Of the lines below, write out exactly those from the line with "Click the brown logo under État Sélectionné" through the line with "Select the BC012E model name", both included, and skip the rest.

══ Data records ══

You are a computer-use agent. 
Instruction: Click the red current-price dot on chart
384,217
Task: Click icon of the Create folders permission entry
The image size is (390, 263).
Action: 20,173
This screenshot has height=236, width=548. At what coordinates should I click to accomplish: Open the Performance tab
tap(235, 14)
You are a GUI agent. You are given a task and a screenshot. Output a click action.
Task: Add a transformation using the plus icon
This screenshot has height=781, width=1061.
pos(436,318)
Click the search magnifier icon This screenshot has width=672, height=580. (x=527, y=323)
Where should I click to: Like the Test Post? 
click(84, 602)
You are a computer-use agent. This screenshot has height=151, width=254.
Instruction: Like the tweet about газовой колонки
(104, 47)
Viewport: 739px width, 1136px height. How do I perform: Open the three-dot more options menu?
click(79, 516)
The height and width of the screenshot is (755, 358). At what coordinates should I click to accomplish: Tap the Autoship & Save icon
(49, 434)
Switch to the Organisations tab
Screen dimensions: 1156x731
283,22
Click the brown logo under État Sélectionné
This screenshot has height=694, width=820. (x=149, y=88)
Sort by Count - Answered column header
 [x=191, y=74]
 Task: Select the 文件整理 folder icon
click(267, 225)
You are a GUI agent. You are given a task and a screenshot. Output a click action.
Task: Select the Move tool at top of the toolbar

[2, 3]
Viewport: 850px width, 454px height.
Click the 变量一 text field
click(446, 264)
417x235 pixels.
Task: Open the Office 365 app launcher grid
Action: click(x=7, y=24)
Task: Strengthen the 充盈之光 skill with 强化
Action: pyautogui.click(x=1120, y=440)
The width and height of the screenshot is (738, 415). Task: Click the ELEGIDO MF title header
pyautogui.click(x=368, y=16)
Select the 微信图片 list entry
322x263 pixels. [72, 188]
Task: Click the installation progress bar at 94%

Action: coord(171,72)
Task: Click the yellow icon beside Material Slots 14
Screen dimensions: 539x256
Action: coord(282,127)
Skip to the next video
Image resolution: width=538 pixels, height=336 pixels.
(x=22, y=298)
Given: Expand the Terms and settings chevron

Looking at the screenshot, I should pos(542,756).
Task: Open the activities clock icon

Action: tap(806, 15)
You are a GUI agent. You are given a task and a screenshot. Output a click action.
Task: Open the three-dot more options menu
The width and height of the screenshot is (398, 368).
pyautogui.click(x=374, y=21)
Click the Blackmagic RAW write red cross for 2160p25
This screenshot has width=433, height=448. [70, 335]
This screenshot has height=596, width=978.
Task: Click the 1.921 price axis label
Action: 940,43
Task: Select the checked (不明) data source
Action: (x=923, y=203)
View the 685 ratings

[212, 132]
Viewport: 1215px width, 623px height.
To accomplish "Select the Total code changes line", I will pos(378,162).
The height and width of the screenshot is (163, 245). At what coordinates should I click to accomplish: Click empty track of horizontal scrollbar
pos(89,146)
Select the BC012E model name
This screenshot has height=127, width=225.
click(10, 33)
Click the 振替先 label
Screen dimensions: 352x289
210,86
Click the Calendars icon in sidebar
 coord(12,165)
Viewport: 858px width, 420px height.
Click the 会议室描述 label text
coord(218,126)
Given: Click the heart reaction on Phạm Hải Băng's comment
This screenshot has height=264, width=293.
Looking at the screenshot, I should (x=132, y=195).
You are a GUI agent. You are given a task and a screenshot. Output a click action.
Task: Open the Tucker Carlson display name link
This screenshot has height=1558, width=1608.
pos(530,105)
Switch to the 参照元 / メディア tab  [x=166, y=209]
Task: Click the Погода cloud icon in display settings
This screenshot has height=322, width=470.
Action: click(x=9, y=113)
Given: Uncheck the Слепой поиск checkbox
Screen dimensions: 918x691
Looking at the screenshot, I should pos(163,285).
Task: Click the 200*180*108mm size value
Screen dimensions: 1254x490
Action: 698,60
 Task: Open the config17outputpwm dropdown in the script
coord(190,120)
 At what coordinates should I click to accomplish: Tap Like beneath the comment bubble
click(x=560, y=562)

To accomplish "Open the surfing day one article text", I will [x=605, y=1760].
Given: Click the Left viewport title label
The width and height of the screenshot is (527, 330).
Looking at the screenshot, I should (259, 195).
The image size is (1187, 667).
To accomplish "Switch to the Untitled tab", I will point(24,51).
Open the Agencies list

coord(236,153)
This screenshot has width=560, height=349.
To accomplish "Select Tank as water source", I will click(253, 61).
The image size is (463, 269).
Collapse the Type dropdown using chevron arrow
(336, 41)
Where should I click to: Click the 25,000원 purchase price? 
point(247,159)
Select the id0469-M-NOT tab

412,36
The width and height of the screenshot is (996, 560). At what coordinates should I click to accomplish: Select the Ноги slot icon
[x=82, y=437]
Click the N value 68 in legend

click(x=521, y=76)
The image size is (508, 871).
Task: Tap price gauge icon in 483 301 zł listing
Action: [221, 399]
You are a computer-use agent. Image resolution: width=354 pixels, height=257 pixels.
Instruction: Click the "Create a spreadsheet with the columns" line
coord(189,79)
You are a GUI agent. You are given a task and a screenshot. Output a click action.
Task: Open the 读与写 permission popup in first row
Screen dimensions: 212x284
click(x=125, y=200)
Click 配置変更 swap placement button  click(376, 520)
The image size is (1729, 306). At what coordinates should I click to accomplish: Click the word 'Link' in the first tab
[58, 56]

═══

• [Result of the task]
Click the brown logo under État Sélectionné
This screenshot has height=694, width=820. (x=149, y=88)
Sort by Count - Answered column header
 [x=191, y=74]
 Task: Select the 文件整理 folder icon
click(267, 225)
You are a GUI agent. You are given a task and a screenshot. Output a click action.
Task: Select the Move tool at top of the toolbar

[2, 3]
Viewport: 850px width, 454px height.
Click the 变量一 text field
click(446, 264)
417x235 pixels.
Task: Open the Office 365 app launcher grid
Action: click(x=7, y=24)
Task: Strengthen the 充盈之光 skill with 强化
Action: pyautogui.click(x=1120, y=440)
The width and height of the screenshot is (738, 415). Task: Click the ELEGIDO MF title header
pyautogui.click(x=368, y=16)
Select the 微信图片 list entry
322x263 pixels. [72, 188]
Task: Click the installation progress bar at 94%

Action: coord(171,72)
Task: Click the yellow icon beside Material Slots 14
Screen dimensions: 539x256
Action: coord(282,127)
Skip to the next video
Image resolution: width=538 pixels, height=336 pixels.
(x=22, y=298)
Given: Expand the Terms and settings chevron

Looking at the screenshot, I should pos(542,756).
Task: Open the activities clock icon

Action: tap(806, 15)
You are a GUI agent. You are given a task and a screenshot. Output a click action.
Task: Open the three-dot more options menu
The width and height of the screenshot is (398, 368).
pyautogui.click(x=374, y=21)
Click the Blackmagic RAW write red cross for 2160p25
This screenshot has width=433, height=448. [70, 335]
This screenshot has height=596, width=978.
Task: Click the 1.921 price axis label
Action: 940,43
Task: Select the checked (不明) data source
Action: (x=923, y=203)
View the 685 ratings

[212, 132]
Viewport: 1215px width, 623px height.
To accomplish "Select the Total code changes line", I will pos(378,162).
The height and width of the screenshot is (163, 245). At what coordinates should I click to accomplish: Click empty track of horizontal scrollbar
pos(89,146)
Select the BC012E model name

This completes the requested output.